An all too common problem seen by some community legal centres is that of vulnerable – often elderly – people who have been coerced into signing up as co-borrowers or guarantors for loans for their children or other relatives.
Lenders usually benefit financially from the agreements. The lender decides that the borrower is a high risk – and isn’t prepared to take the risk of providing the loan. However, in these circumstances the lender is prepared to see a parent to take the financial risk – often by mortgaging their home. Some of these loans are business loans, and the risk of failure is high. The consequences of failure are that the guarantor or co-borrower will probably lose their home.
Caxton CLC has a specialist elder peoples legal clinic, as well as a specialist credit practice. It is therefore no surprise that these types of problems come to Caxton.
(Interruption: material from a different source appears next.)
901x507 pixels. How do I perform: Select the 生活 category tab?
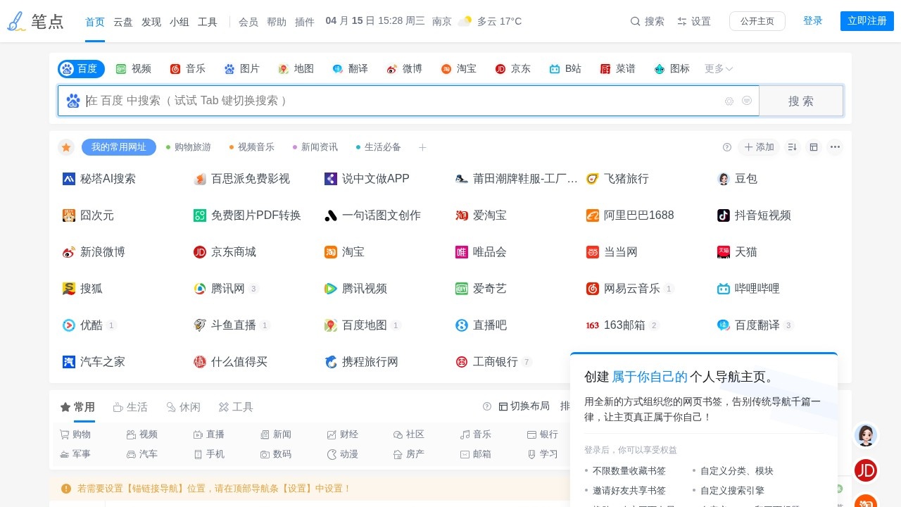click(130, 407)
Bridget Burton, the credit lawyer from Caxton, says that the centre receives so many requests for help in these types of cases, they are unable to help everyone who seeks help.
Judge Kingham recognised “critical work done by community legal centres” in a recent case where Caxton CLC represented two guarantors.
I’m not aware of the details, and my comments above may not apply in the case heard by the Judge. However, the guarantors had taken many years to purchase their house from the Housing Commission. Their home, adapted to the meet the special needs of the fourth defendant and their disabled son, is no longer at risk of sale.
Judge Kingham said: “The guarantors are not in a position to pay for legal advice. They have been most ably and generously assisted by experienced and capable professionals. This case is an exemplar of the critical work done by community legal centres and by the solicitors and barristers who offer assistance to those who cannot afford their services.”